In May 1964, President Johnson gave the speech that launched his "Great
Society" programs in which he argued that "The Great Society rests on
abundance and liberty for all. It demands an end to poverty and racial
injustice, to which we are totally committed in our time."
With his appeal to "abundance and liberty," Johnson captured the interest
of those in Congress concerned with employment, productivity, and poverty
("abundance") as well as those concerned with national security
("liberty"). In August 1964, Public Law 88-452, the Economic Opportunity
Act, was passed by the Congress and signed by President Johnson. It
contained within it Title IIB: the Adult Basic Education program.

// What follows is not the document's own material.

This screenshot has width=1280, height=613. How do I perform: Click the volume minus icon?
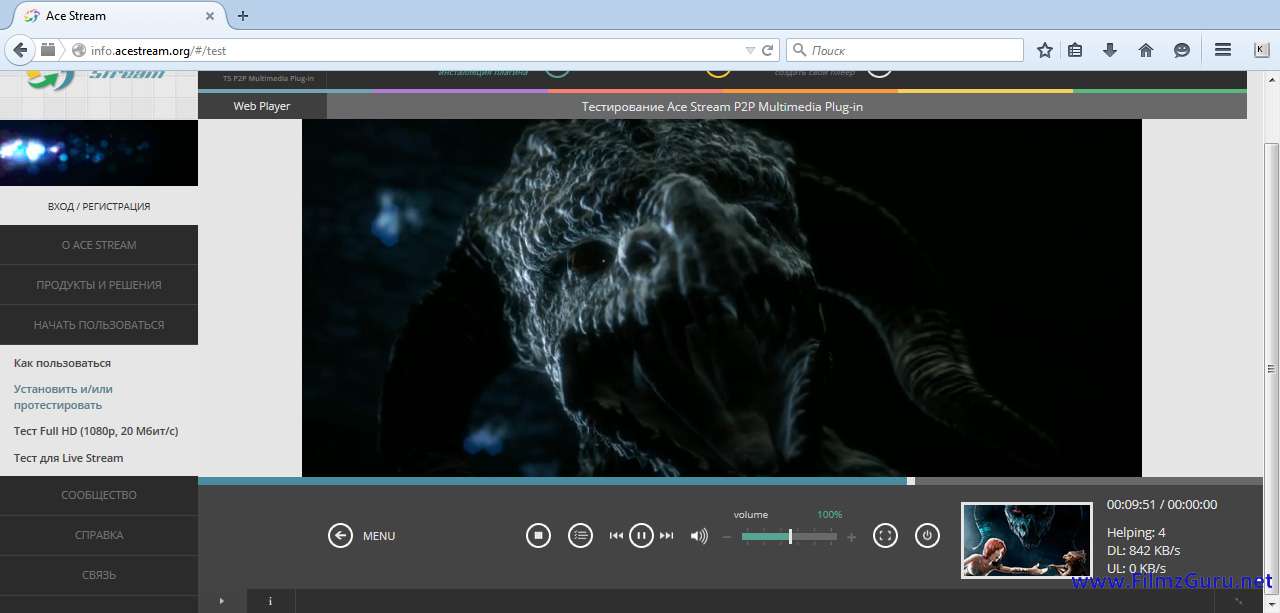click(x=727, y=537)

Two years later, in 1966, when the Economic Opportunity Act legislation
came up for legislative review, adult educators lobbied to move the Adult
Basic Education program to the U. S. Office of Education, and to change the
name from the Adult Basic Education program to the Adult Education Act,
broadening its applicability beyond basic education. Congress agreed to
these changes, and, on November 3, 1966, President Johnson signed an
amendment to the Elementary and Secondary Education Act of 1965, that
included Title III: The Adult Education Act of 1966.
With the War on Poverty’s Economic Opportunity Act, the acorn from which
the Adult Education and Literacy System (AELS) would grow was finally
planted. Over the last six decades, over 120,000,000 adults have enrolled
in the Adult Education and Literacy System of the United States. These
adults have sought the education that they hope will help them find
abundance and liberty from the bonds of poverty and underemployment for
themselves and their families. For tens of millions of adults this hope has
been fulfilled. This year we celebrate 60 years of the Adult Education and
Literacy System of the United States.
[Sources consulted: Sticht, T. (2002). The rise of the Adult Education and
Literacy System in the United States: 1600-2000. In J. Comings, B. Garner,
& C. Smith (Eds.), The annual review of adult learning and literacy (Vol.

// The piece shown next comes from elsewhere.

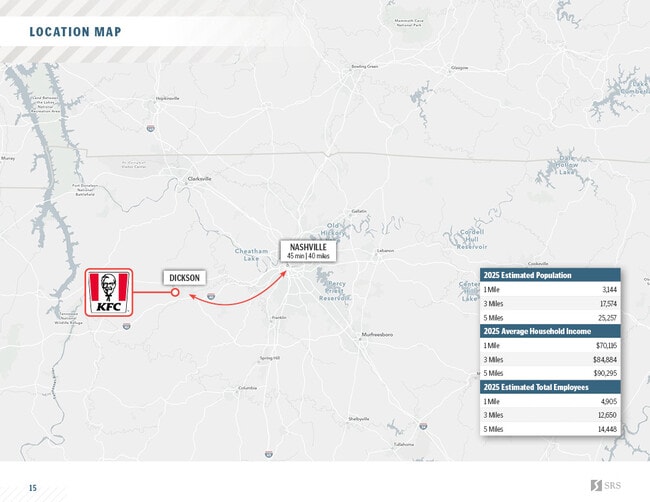Click page number 15 in the footer
This screenshot has height=502, width=650.
32,487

3, pp. 10-43). San Francisco: Jossey-Bass. Online at:
https://eric.ed.gov/?id=ED508720#:~:text=Sticht%2C%20Thomas%20G.&text=In%20the%20last%20decade%20of,the%20last%20four%20hundred%20years.;
Sticht, T. (2022). Adult Literacy and Basic Education in
the United States. Online at:
https://oxfordre.com/education/display/10.1093/acrefore/9780190264093.001.0001/acrefore-9780190264093-e-1744?d=%2F10.1093%2Facrefore%2F9780190264093.001.0001%2Facrefore-9780190264093-e-1744&p=emailAmIJHdYoSIKiw;
Eyre, G. (2013). An American Heritage—Federal Adult Legislation: A
Legislative History 1964-2013. Online at:
https://lincs.ed.gov/publications/pdf/Adult_Ed_History_Report.pdf; U. S.
Department of Education Annual Reports to Congress on adult education for
program years 2011-2012 through 2022-2023.